As to the correct design, you should almost always start with a Monolith first, but design your App so it can be easily split up, e.g. maintain proposed Microservice implementations in different decoupled .dll’s where only inter-coupling between them should be sharing the same DTOs & using the Service Gateway for communication, which will allow you to easily extract the Service implementation into a different AppHost that can then be accessed remotely.
So whilst it’s advisable to be designing your monolith “for Microservices” so it can be easily split out into different microservices, doing so adds more complexity, latency & performance & maintenance overhead, deployment overhead, lower productivity, multiple PoFs, etc so you should have very clear tangible value for doing so, it need not only be technical, e.g. a valid reason for a Microservice is there are different teams working on them who’d prefer to develop & release on their own cadence.
Definitely don’t just add infrastructure dependency if you don’t know you absolutely need it. Each adds an additional PoF. It should be evident when you need features like a MQ, e.g. for facilitating requests that are no longer suitable to be executed synchronously, like long-running time-decoupled async oneway operations.
Talking about system design in abstract is not going help with your decisions. The question you should be continually asking is what benefit will I get from splitting out into a remote host? and does it justify the additional overhead? e.g. Why are you splitting your API Gateway from your Monolith, it already looks like it was adopting the role of an API gateway?
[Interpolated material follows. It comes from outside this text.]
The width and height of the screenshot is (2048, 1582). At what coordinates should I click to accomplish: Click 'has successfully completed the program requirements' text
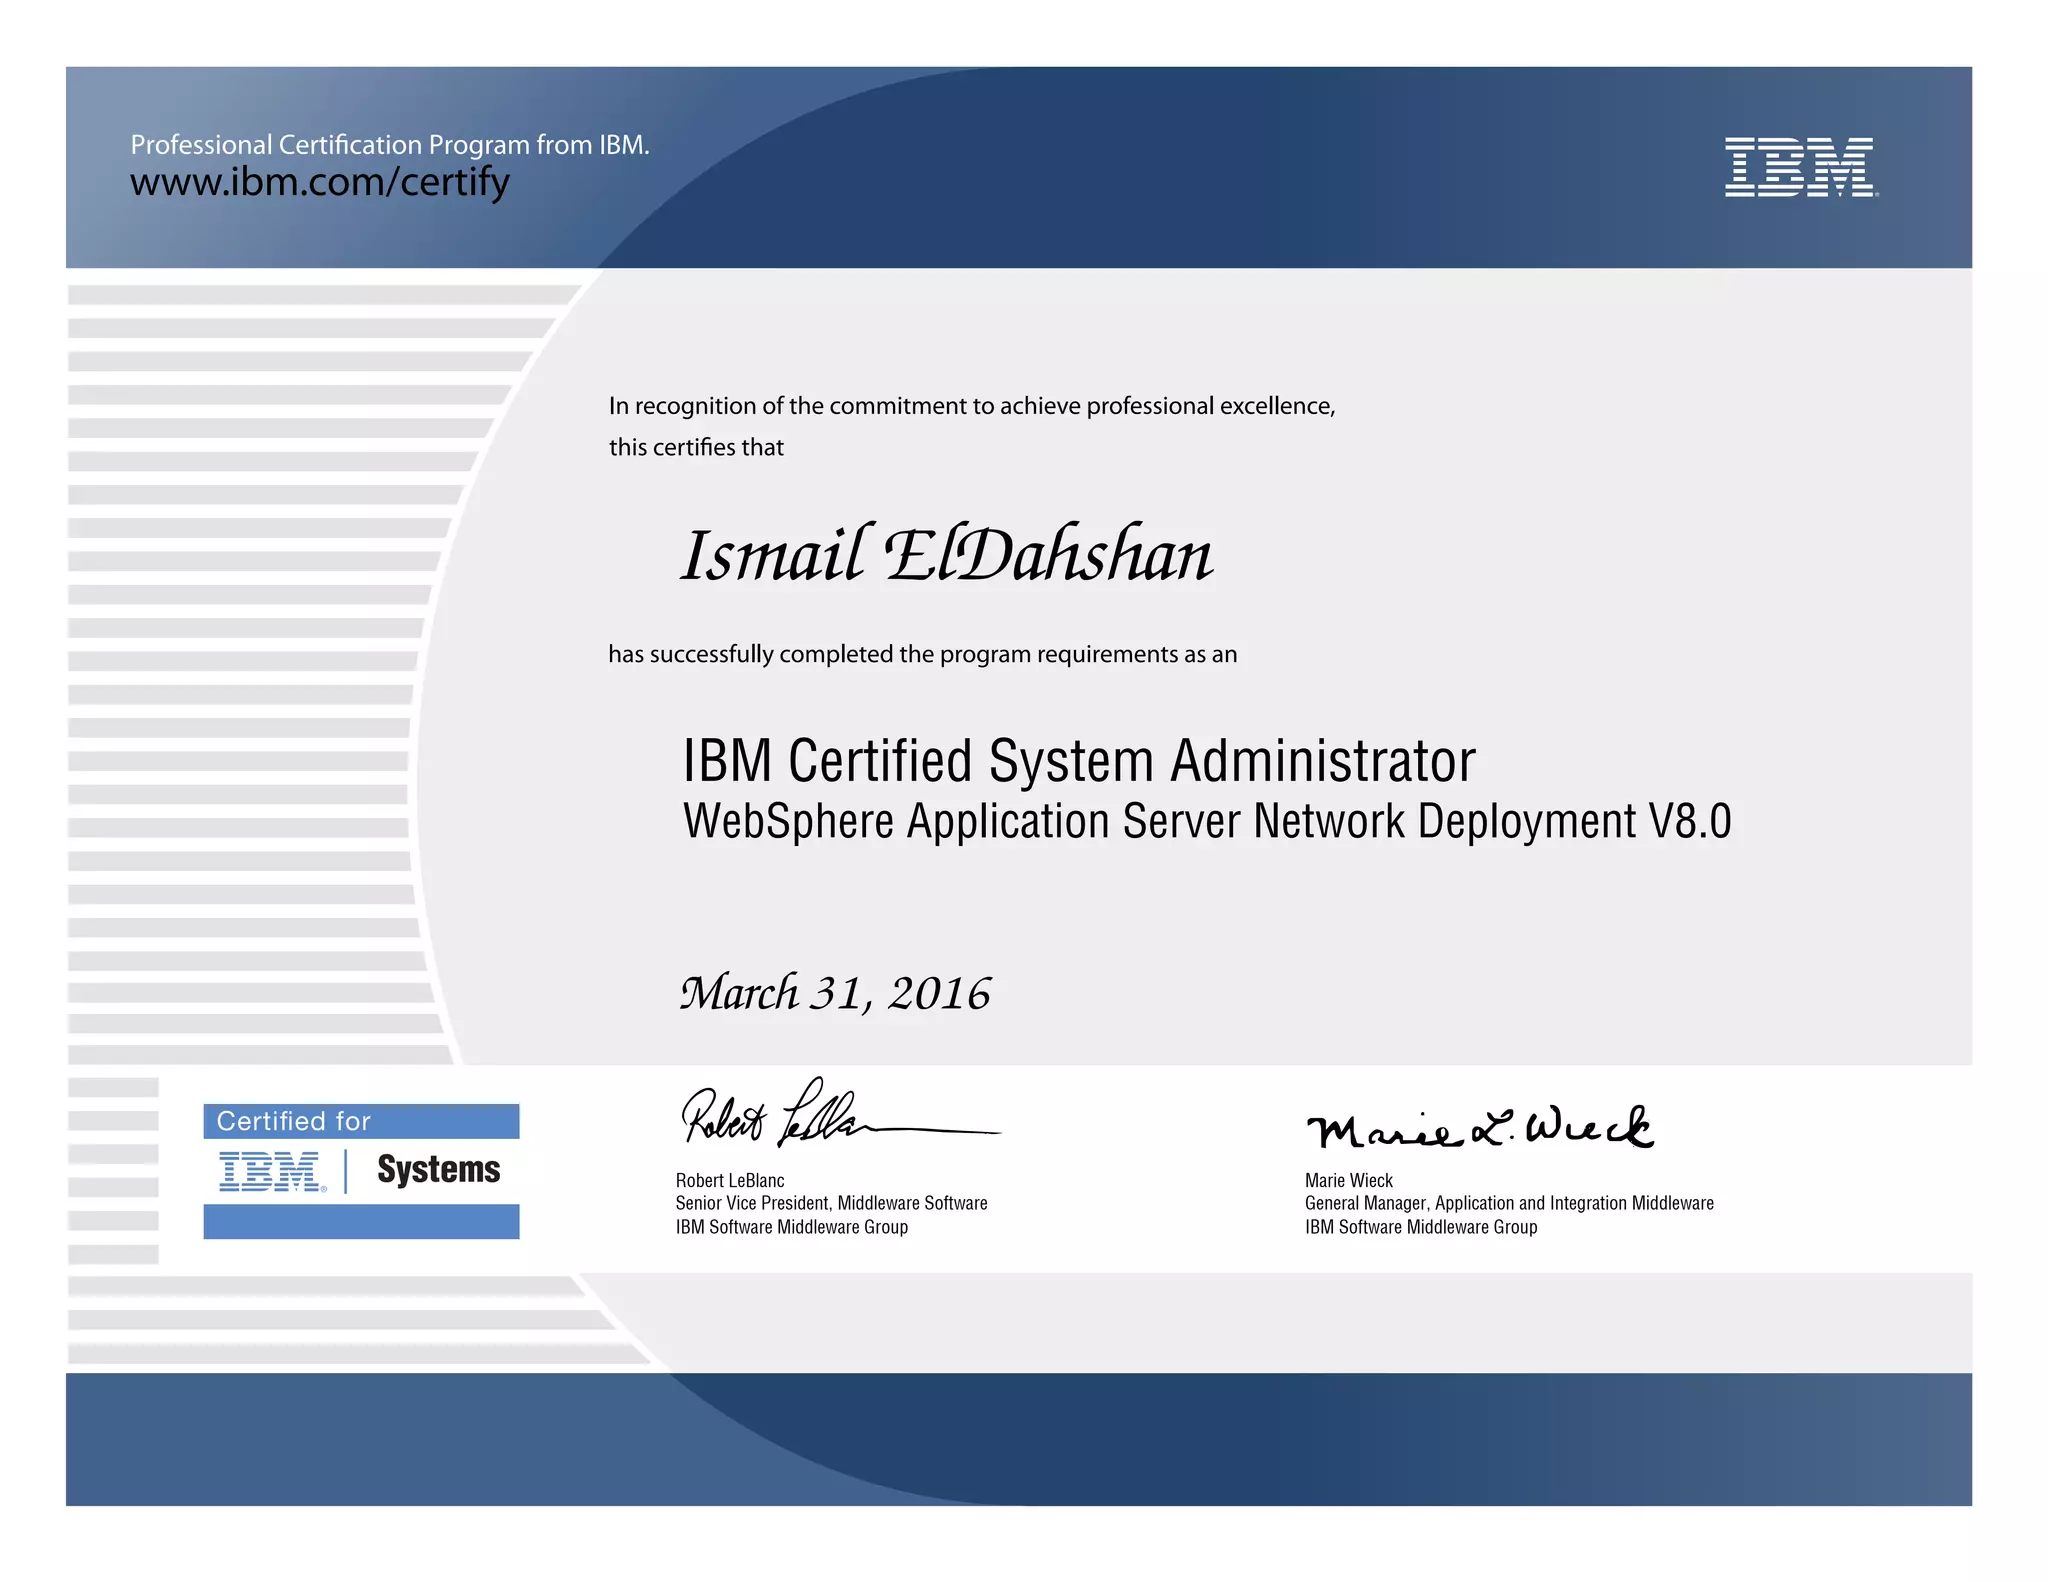[x=922, y=654]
Do all requests need to go through a monolith, e.g. can your Services be called directly. If you adopt JWT only the monolith needs to be concerned about Authentication & issuing new tokens which can embed what roles/features (Audience) each user is allowed to access to, each Service then only needs to validate the JWT & check that they’re allowed access to the feature/Service.
Others on here may have different recommendations, but mine is always going to be design your systems simplicity-first where the correct number of Microservices being the minimum number required.